### WRITTEN REQUEST 1
Please print the rows below exactly as they appear, from the row with "How do I perform: Collapse" to the row with "coord(20,94)", including both of those rows.

### EXCERPTED TEXT
What to do: Remember the words of the song 'You
Can't Hurry Love' and don't. Octogenarians can still hook up, so slow down.
Starting a relationship with someone 'just because' is like setting out on a
voyage without checking for rot, poor engine performance, sea worthiness, and
your legal rights. And in the long run, if you have one eye on the stopwatch,
starting up with the wrong person wastes more time. Which reminds me...
Mistake 2: Repeatedly going for Mr/Ms Wrong
If you're in the market for relationship mistakes, this one
can be neatly combined with the first mistake. If I repeatedly scrape my face
on tarmac and then wonder why it hurts, I may need to take stock a little.
But hold on; anyone can mistakenly get together with a
'psycho'. Early on, they may be all charm and attentiveness (and you may be
conveniently averting your eyes from early telltale signs - such as 24-hour
surveillance on your house). So you can't always blame yourself for getting
mixed up with the psycho, but feel free to blame yourself for:
- Staying with
a psycho once the signs become obvious.
- Deliberately
going for someone with 'dysfunctional features' that match characteristics
of someone with whom you had a past destructive relationship and then
later wondering where it all went wrong (see my face scraping example
above).
Of the two points just covered, the first one is more
forgivable (since I'm in a refreshingly judgemental mood), because it can feel
harder to break free once you're in. But the second one?
What to do: If you're chronically pursuing mates
(to use the National Geographic term) obviously flawed to the
extent that relationships will be painful and doomed, then at least admit this
to yourself and don't be surprised that 'relationships always go wrong'.
Knowing your patterns is the first step to changing them.
Mistake 3: Game playing
There is a great line from a Seinfeld episode, and I'll try
not to misquote here, in which one of the characters says to Seinfeld,
"You shouldn't play games in relationships!" to which he replies,
"What's the point of dating without games? How do you know if you're
winning or losing?"
If we view too much of life through a competitive lens, we
come to treat everything like a tussle, a chance to score points and get ahead.
Trying to make someone want you more by acting 'standoffish', ignoring them, or
trying to make them jealous is, of course, all about manipulation. If a
relationship starts off on a basis of game playing, don't expect any winners
long-term.

### WRITTEN REQUEST 2
Output the part of the passage on relationship mistakes from "Starting a relationship" to "Which reminds me...", copied word for word.

### PROVIDED RECORDS
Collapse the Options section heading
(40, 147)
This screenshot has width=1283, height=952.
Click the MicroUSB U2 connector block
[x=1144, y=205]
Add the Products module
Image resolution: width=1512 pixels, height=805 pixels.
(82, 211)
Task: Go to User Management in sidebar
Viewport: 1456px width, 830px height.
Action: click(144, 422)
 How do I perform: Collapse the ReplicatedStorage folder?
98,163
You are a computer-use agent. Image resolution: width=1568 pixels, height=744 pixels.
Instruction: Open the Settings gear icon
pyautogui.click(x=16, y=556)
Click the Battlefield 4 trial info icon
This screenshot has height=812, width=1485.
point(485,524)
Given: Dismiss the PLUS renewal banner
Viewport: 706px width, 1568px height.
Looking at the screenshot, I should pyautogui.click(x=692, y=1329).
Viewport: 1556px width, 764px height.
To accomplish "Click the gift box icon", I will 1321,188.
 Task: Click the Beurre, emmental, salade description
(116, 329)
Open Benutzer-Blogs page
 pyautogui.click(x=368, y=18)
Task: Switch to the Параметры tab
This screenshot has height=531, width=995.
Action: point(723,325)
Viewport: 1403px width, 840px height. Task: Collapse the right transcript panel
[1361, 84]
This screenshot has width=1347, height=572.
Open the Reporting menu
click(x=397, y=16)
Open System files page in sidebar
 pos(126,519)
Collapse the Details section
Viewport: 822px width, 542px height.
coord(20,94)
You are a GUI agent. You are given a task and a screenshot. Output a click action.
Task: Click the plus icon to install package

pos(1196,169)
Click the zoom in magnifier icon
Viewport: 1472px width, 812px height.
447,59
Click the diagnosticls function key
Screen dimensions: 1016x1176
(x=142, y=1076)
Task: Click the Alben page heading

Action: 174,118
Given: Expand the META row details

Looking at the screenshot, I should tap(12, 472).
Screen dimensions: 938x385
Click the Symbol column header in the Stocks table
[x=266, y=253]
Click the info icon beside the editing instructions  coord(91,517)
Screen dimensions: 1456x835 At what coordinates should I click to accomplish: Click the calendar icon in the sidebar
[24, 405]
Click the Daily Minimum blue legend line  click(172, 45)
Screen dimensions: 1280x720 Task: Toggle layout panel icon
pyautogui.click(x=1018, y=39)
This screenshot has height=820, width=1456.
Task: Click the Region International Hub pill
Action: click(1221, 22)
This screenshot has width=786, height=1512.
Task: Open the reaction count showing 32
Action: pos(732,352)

### TASK SOLUTION 1
 How do I perform: Collapse the ReplicatedStorage folder?
98,163
You are a computer-use agent. Image resolution: width=1568 pixels, height=744 pixels.
Instruction: Open the Settings gear icon
pyautogui.click(x=16, y=556)
Click the Battlefield 4 trial info icon
This screenshot has height=812, width=1485.
point(485,524)
Given: Dismiss the PLUS renewal banner
Viewport: 706px width, 1568px height.
Looking at the screenshot, I should pyautogui.click(x=692, y=1329).
Viewport: 1556px width, 764px height.
To accomplish "Click the gift box icon", I will 1321,188.
 Task: Click the Beurre, emmental, salade description
(116, 329)
Open Benutzer-Blogs page
 pyautogui.click(x=368, y=18)
Task: Switch to the Параметры tab
This screenshot has height=531, width=995.
Action: point(723,325)
Viewport: 1403px width, 840px height. Task: Collapse the right transcript panel
[1361, 84]
This screenshot has width=1347, height=572.
Open the Reporting menu
click(x=397, y=16)
Open System files page in sidebar
 pos(126,519)
Collapse the Details section
Viewport: 822px width, 542px height.
coord(20,94)

### TASK SOLUTION 2
Starting a relationship with someone 'just because' is like setting out on a
voyage without checking for rot, poor engine performance, sea worthiness, and
your legal rights. And in the long run, if you have one eye on the stopwatch,
starting up with the wrong person wastes more time. Which reminds me...